こどもの日とはいえ特別なことをするでもなく、息子は夫に公園へと連れて行ってもらう。娘は私と本屋さんへと出かけた。運動オンチの私や、運動機能に障害がある娘からすると公園は何が楽しいのかわからない場所だけど、本に興味がない夫と息子からすると本屋さんや図書館は苦境らしい。とはいえ私は本屋さんでの滞在時間がとても長いので、いつも娘に「まだなの?」と怒られる。今日も娘がプリプリとし始めたので早々に退散した。

読んでいたのは、結城真一郎さんの『#真相をお話しします』

ミステリーを手に取るたびに「騙されるものか!」と、著者に挑むような読みかたをしてしまう私。しかし今回もあっさりと、というよりも初っ端の短編である「惨者面談」で、わりとビックリする騙されかたをしたので、著者の結城さんが気になる存在になった。検索したら結城さんは平成生まれだったのでビックリした。平成生まれはまだ子どもというイメージがどうしても抜けない私は、平成生まれの作家さんというのに今でも驚いてしまう。平成生まれでも大人だという人はたくさんいるというのに、わが子が平成生まれで小学生だからなのか、平成はまだごく最近だったからなのか、とにかく平成生まれの大人がいるという事実が頭にないらしい。


5月6日(土)

息子がまた1000ピースのパズルを一緒にやろう!と言い出した。少し前に1000ピースのパズルを自分一人でやると言い出し、しかしやらないので見かねた私が手伝うつもりで手を出したら、最終的に私一人ですべてを終わらせることになったことを思い出し、今回は本当に一緒にやるんだろうね???と息子を疑ってしまう。しかし疑ってばかりいても成長はないだろうと、今回は一緒にやろうね、と声をかけて1000ピースのマリオのパズルを購入し、3ピースほどつながったところで息子は「疲れた~。今日もがんばったわ」と言って逃げた。え??????ここで終わり????

読んでいたのは、植本一子さんの『愛は時間がかかる』

パートナーであるミツさんがいつか離れていってしまうのではないかという不安を抱え、ミツさんの言動や行動に一喜一憂してしていたという植本さんの姿に、私も同じような経験をしていたっけなぁと昔の恋愛を思い出した。20歳頃の私は、彼からの連絡がないと不安になって電話がつながるまでこちらから何度もかけ続けたし、それでも連絡がつかないと彼氏の家まで押しかけたり、彼氏がいそうな場所へと出向いて探し回ったりしていた。こんな彼女がいたらこわいね、というのを片っ端からやっていたように思う。
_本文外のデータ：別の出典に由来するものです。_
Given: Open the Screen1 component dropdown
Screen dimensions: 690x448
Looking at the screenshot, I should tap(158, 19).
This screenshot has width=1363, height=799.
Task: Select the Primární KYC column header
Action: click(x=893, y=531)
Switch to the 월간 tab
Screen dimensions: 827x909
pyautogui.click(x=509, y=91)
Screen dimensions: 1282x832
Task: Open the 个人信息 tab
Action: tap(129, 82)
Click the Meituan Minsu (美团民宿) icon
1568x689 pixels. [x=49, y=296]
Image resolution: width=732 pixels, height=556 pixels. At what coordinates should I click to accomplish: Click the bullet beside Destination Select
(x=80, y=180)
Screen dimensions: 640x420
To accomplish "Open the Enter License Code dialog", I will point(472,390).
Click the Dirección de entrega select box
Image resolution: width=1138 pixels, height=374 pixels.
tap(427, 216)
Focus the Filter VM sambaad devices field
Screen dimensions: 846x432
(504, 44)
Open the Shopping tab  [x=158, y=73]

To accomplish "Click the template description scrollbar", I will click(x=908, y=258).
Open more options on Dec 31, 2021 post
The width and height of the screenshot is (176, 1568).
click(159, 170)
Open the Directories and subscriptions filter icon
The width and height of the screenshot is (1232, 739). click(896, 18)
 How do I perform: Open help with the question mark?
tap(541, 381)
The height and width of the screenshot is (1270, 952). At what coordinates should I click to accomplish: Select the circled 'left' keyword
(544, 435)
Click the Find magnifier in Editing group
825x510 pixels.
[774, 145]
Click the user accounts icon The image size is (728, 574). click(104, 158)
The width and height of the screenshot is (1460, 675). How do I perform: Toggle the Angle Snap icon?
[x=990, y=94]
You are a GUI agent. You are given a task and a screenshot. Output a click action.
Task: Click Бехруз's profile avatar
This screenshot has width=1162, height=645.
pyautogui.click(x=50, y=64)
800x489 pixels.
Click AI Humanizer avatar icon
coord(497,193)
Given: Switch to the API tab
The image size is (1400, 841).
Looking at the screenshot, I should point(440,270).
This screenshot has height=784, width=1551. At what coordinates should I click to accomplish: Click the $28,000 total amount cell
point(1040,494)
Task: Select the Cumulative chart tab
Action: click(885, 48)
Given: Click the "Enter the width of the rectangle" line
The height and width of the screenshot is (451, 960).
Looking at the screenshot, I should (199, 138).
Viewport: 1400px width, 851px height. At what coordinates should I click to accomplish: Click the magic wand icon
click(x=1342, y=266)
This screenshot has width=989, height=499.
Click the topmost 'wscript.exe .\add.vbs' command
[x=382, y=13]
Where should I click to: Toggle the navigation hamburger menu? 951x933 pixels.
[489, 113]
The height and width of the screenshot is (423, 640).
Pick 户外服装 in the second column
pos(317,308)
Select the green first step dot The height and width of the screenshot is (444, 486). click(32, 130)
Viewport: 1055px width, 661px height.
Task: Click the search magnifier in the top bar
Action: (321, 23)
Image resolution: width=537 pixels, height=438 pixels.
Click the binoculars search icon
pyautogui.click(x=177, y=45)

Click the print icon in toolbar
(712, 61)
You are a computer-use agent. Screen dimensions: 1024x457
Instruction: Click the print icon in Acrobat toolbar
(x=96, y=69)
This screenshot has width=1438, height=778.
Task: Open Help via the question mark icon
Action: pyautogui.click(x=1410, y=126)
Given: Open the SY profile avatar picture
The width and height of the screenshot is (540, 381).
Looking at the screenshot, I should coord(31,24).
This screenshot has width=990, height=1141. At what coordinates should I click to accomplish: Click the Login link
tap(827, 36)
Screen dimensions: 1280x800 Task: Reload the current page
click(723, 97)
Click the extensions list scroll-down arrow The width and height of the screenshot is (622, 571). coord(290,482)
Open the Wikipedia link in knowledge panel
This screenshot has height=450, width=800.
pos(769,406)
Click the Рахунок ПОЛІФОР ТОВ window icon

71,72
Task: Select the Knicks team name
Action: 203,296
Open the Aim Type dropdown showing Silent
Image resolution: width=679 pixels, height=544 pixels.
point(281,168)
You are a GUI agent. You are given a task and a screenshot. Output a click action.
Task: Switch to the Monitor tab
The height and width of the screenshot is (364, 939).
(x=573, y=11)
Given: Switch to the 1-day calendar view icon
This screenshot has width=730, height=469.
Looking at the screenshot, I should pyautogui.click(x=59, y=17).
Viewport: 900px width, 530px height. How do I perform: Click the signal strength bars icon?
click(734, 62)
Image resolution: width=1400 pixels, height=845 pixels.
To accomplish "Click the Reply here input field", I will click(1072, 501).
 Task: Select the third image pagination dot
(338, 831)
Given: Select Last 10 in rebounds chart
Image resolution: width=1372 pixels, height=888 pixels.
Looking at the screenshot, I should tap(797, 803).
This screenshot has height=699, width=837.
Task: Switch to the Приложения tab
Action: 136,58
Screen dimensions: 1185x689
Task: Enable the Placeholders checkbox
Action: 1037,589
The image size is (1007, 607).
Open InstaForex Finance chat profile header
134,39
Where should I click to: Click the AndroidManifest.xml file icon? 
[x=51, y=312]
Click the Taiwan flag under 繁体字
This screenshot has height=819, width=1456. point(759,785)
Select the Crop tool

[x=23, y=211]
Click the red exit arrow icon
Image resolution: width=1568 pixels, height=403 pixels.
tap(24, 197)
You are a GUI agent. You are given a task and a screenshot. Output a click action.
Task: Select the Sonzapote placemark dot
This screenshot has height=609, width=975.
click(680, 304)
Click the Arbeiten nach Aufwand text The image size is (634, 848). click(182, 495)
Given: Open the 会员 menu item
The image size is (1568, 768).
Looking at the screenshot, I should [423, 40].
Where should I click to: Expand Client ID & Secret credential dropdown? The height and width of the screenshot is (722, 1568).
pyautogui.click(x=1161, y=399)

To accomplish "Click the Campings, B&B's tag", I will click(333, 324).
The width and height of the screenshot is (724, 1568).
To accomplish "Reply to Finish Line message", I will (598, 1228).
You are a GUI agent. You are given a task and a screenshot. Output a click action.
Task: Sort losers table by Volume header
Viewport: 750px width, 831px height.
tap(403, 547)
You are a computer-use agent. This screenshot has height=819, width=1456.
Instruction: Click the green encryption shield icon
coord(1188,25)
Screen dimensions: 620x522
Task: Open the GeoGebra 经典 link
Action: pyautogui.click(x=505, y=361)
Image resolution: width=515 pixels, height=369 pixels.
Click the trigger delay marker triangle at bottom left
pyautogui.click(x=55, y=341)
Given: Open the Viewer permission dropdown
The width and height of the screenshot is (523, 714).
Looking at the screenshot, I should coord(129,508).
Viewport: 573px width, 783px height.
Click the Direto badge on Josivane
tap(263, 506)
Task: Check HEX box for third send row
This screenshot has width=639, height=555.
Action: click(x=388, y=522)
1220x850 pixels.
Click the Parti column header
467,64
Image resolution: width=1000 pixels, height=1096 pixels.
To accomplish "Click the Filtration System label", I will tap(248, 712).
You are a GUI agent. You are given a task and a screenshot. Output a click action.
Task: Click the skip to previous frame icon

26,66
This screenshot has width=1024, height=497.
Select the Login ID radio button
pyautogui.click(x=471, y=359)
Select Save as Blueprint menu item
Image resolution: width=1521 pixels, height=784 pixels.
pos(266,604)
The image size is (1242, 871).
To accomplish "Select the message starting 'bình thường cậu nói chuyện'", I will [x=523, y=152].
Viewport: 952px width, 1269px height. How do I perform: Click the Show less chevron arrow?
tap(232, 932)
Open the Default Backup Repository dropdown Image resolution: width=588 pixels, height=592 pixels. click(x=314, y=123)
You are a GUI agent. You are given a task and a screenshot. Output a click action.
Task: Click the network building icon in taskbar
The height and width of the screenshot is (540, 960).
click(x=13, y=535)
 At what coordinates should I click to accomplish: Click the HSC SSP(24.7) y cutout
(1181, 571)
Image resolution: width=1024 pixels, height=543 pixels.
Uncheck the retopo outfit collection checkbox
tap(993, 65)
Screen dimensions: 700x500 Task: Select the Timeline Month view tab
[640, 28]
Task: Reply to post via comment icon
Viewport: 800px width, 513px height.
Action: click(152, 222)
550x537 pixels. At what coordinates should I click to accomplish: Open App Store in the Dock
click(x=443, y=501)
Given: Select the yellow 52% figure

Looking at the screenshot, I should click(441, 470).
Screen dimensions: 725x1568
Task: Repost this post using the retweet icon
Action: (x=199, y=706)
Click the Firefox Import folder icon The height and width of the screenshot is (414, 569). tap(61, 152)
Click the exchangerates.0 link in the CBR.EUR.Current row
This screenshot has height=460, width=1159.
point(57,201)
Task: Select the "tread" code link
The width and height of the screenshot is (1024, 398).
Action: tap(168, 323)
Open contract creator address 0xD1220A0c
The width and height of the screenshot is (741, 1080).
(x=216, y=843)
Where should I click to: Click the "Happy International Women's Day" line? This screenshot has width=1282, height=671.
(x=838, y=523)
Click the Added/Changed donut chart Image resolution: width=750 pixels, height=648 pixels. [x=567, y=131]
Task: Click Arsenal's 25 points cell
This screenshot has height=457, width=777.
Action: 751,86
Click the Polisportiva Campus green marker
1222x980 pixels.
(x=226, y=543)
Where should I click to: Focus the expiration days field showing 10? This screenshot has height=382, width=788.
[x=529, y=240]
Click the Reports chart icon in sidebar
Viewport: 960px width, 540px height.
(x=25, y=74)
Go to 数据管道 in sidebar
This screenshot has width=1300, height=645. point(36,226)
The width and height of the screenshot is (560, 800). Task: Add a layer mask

どうして彼に依存していたのか、どうして一人になるのがあれほど怖かったのか、私にはその理由がずっとわからなかった。しかし今回『愛は時間がかかる』を読んで、植本さんがミツさんに母親的なものを求めていたと書いてあって、これだ!!!と気づくことができた。

母親のように、自分を無条件に受け入れてもらいたい。どこにも行かないでずっと自分を愛し続けて欲しい。そんな思いをパートナーに求めていたのではないかというような話が本にあって、私も無意識ながら、彼氏に母親を求めていたのかもしれないと気づいた。その気づきを得たら、なんだか憑き物がおちたような感覚で、肩にはりついていたものがスッと消えたような身軽さを覚えた。本当に何かが私の肩からスッと消えた可能性もなきにしもあらず。

「母親は無条件に愛してくれる人」というのは、母親像を美化しすぎた現象だと私は思う。どんなことがあっても怒ったりせず、いつも笑顔で優しくて機嫌が良くて、どんな願いだって叶えてくれる、そんな母親なんてこの世にいない。それなのに美化された母親像を自分の母親に求め、しかし手に入らないので彼氏に母親の代わりを求めていた。植本さんも私も、自分が思うような愛をもらえず、淋しかったんじゃないだろうか。愛情のかたちも様々だから、本当は愛だったのに気づかずに流してしまったものだってたくさんあるはず。自分が愛されていた事実を、ちゃんと気づきながら私は今まで生きてきただろうか。そんなことを考えながら、この本を読んで良かったと心から思った。何度も読み返したい本になった。嬉しい。